## WHAT YOU NEED TO DO
Please pull out every line in the listing below that contains the string "Task", matching uppercase and lowercase letters exactly.

## DATA PROVIDED
--------------------
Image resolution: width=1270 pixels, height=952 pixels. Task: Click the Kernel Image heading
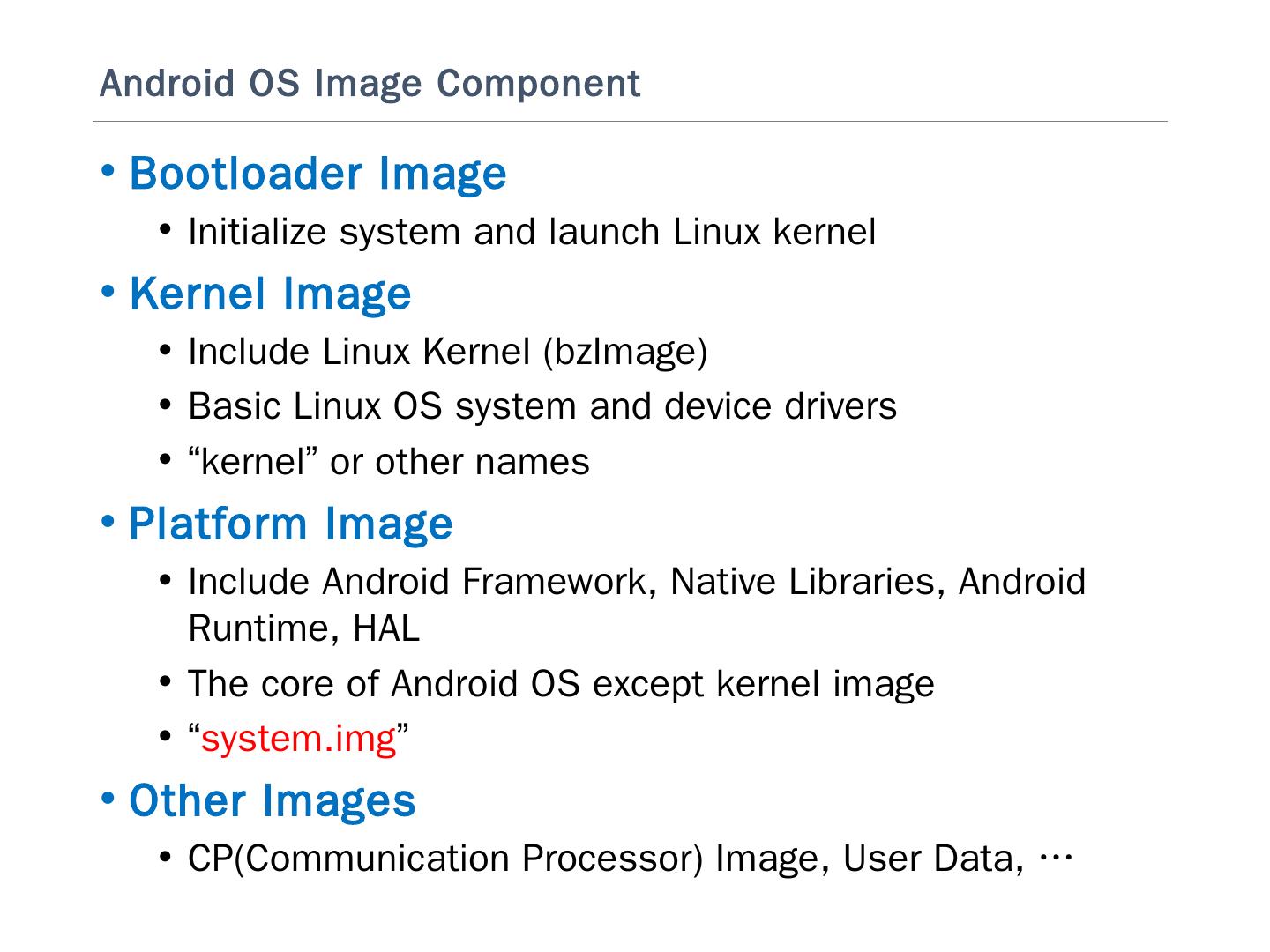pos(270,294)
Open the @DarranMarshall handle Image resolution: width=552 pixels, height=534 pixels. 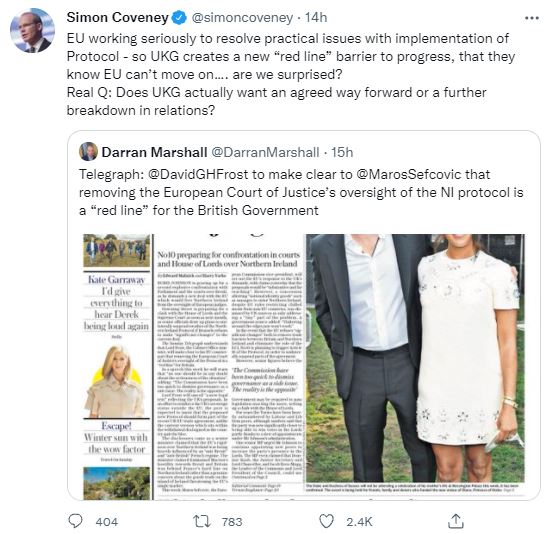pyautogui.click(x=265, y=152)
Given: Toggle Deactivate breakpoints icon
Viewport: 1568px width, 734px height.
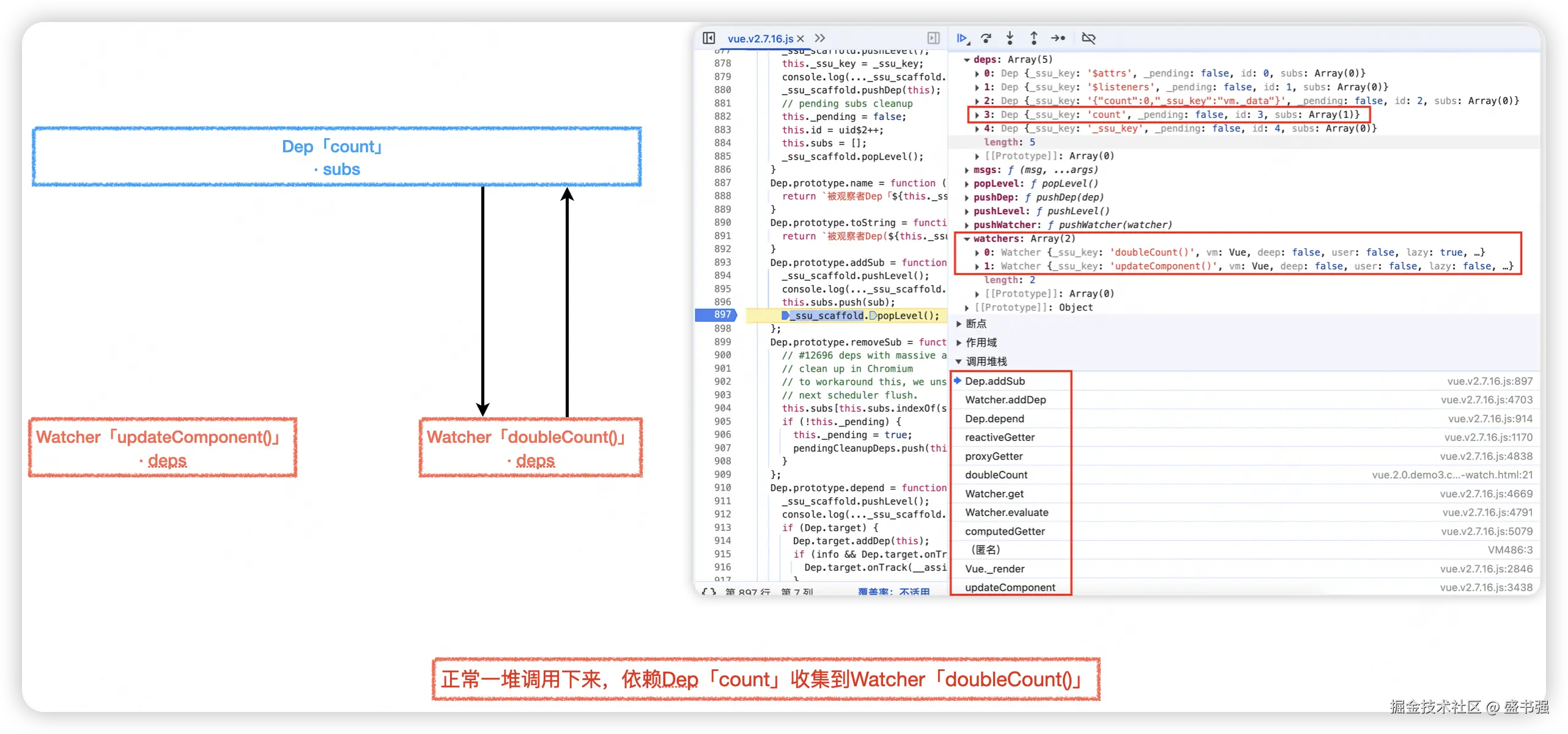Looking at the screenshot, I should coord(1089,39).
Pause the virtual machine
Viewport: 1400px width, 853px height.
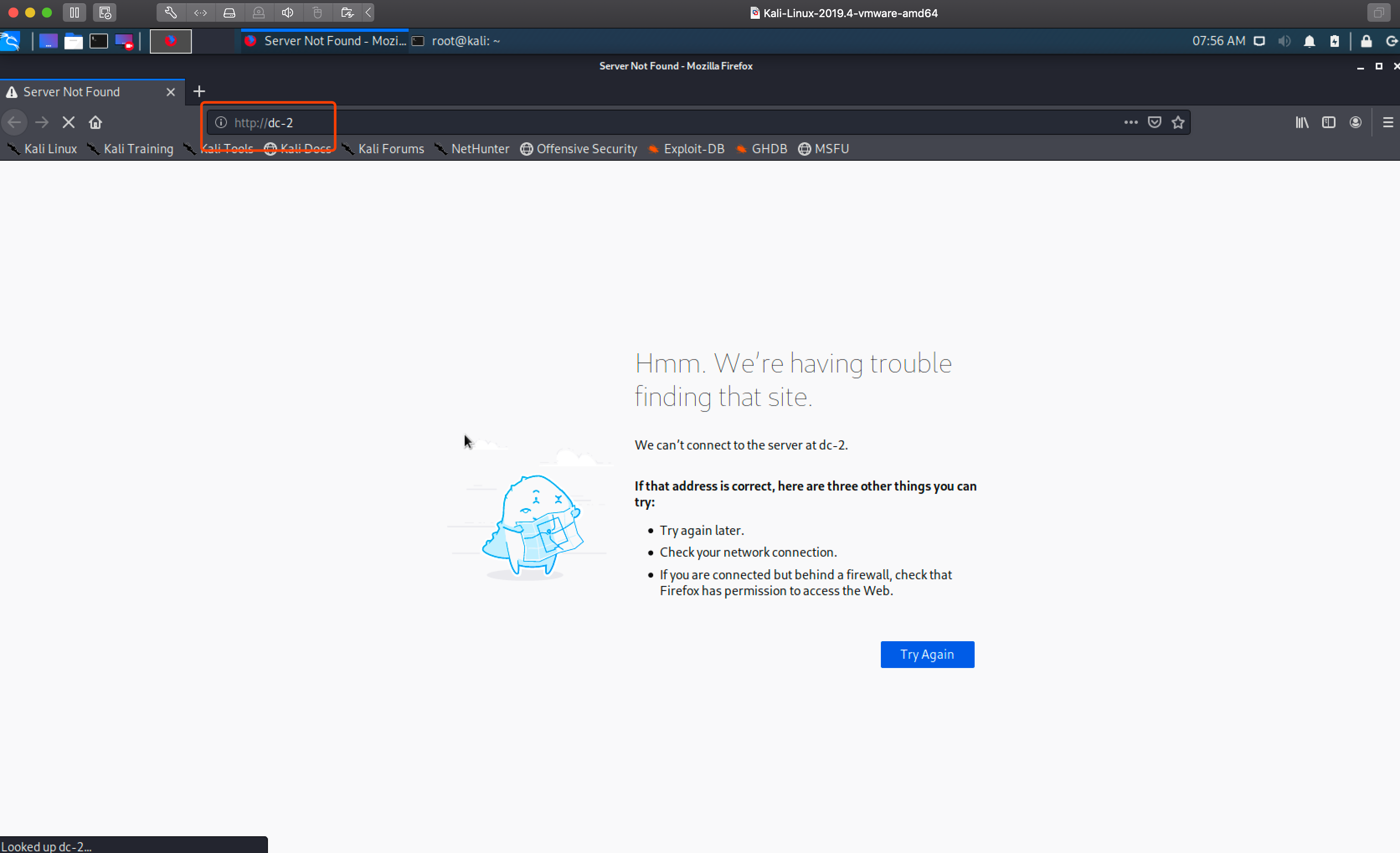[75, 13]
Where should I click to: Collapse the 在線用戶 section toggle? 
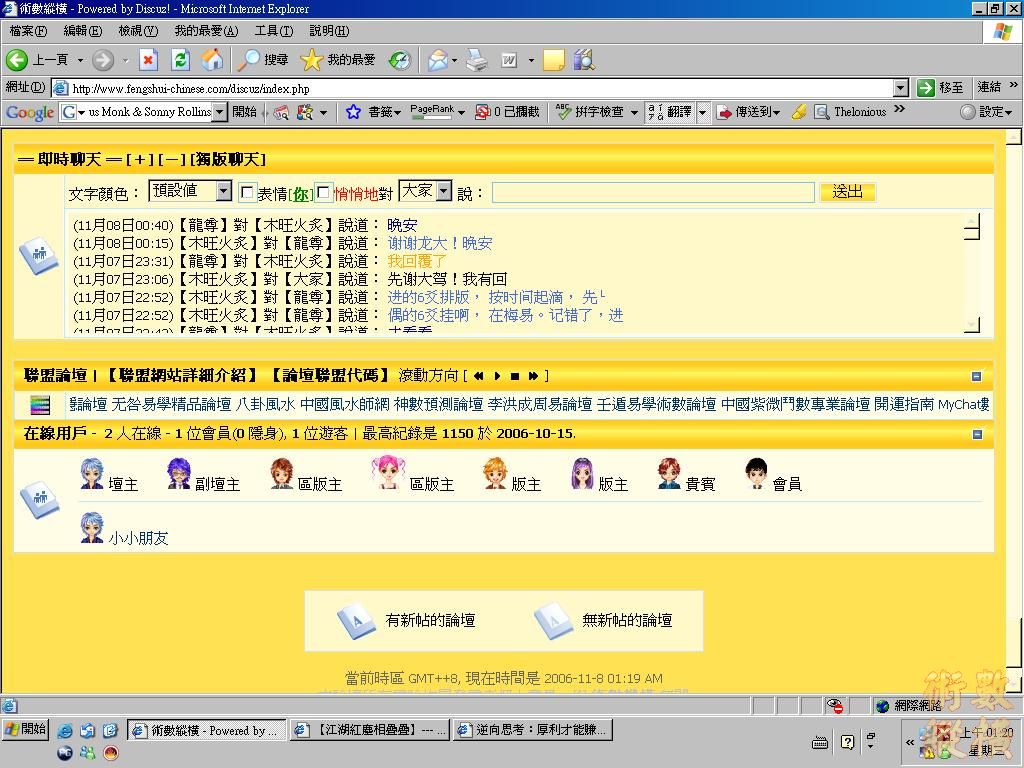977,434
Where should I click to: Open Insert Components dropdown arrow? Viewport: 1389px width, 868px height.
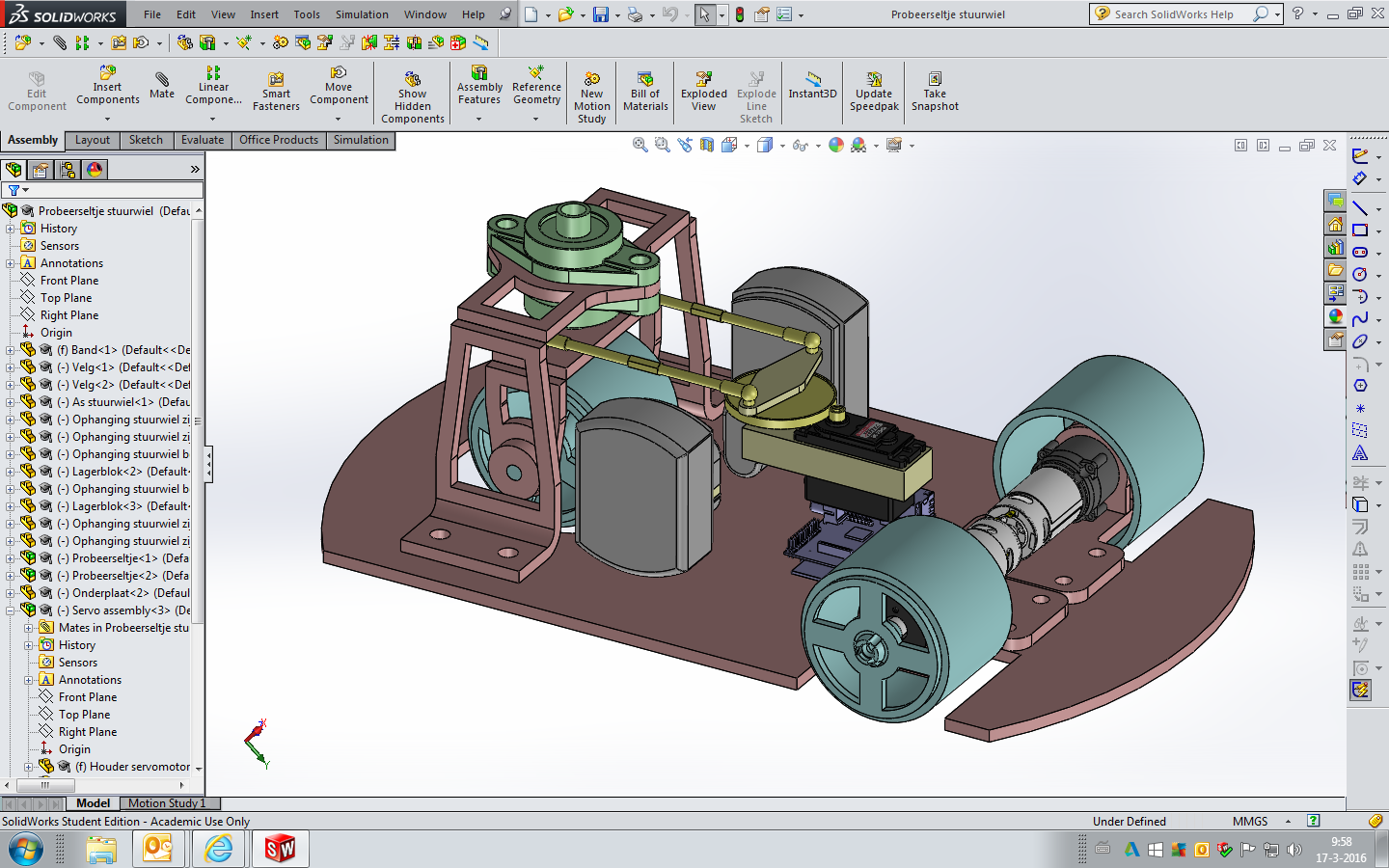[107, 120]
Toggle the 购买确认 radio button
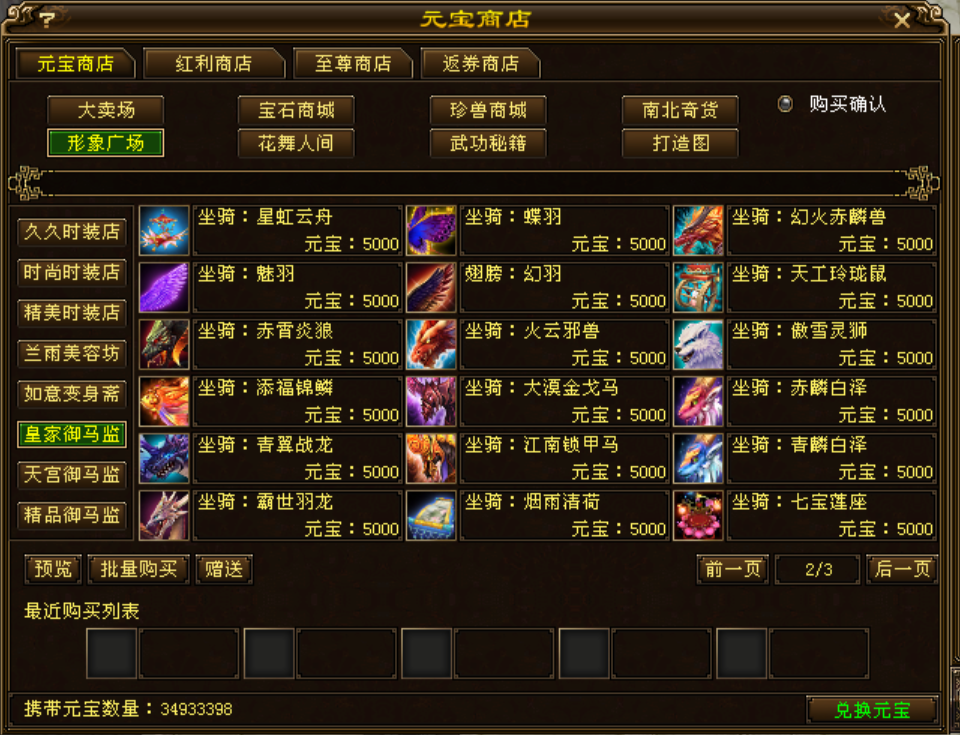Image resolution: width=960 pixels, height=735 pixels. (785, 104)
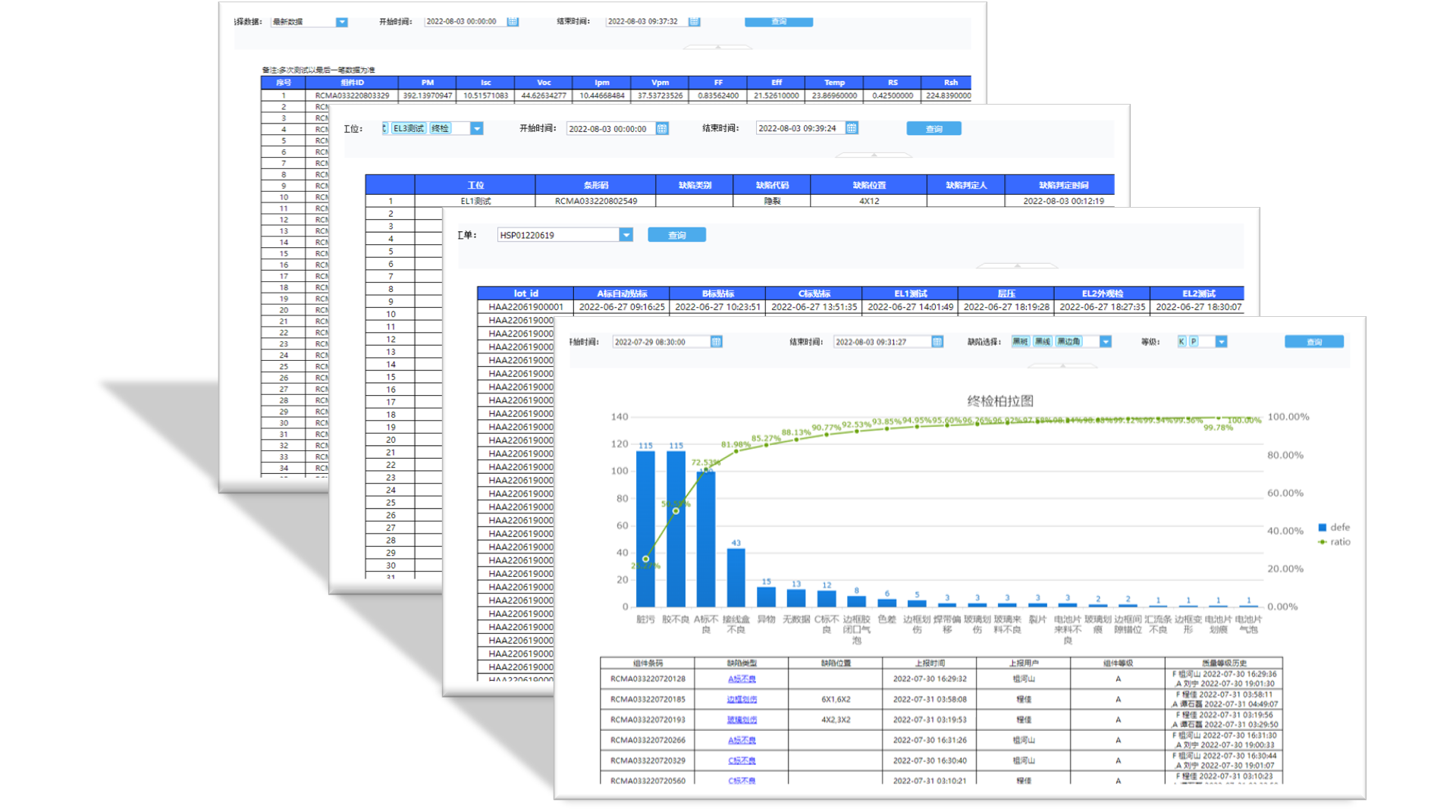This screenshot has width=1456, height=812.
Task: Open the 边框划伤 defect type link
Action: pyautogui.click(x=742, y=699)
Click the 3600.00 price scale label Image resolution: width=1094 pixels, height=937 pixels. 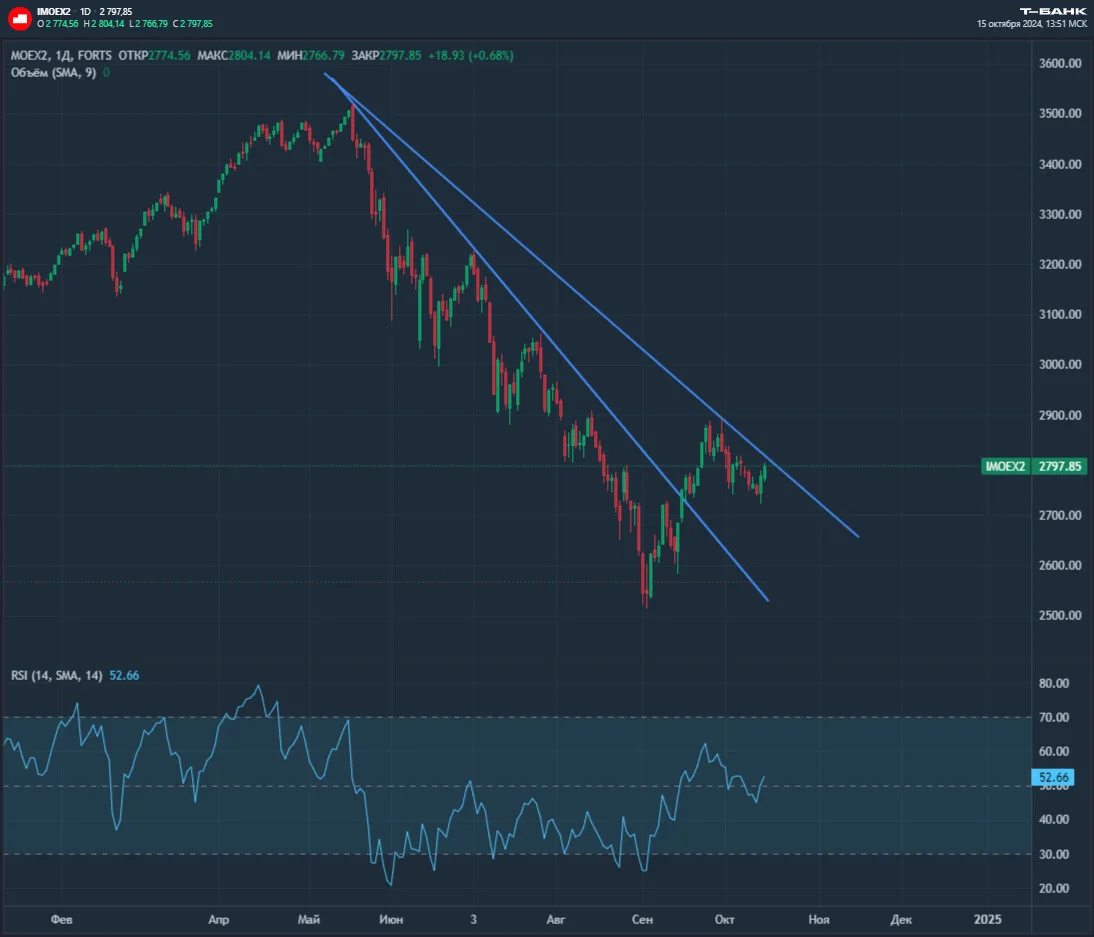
--------------------
## FULL RESPONSE
Image resolution: width=1270 pixels, height=952 pixels. Task: Click the Kernel Image heading
Task: Open the 边框划伤 defect type link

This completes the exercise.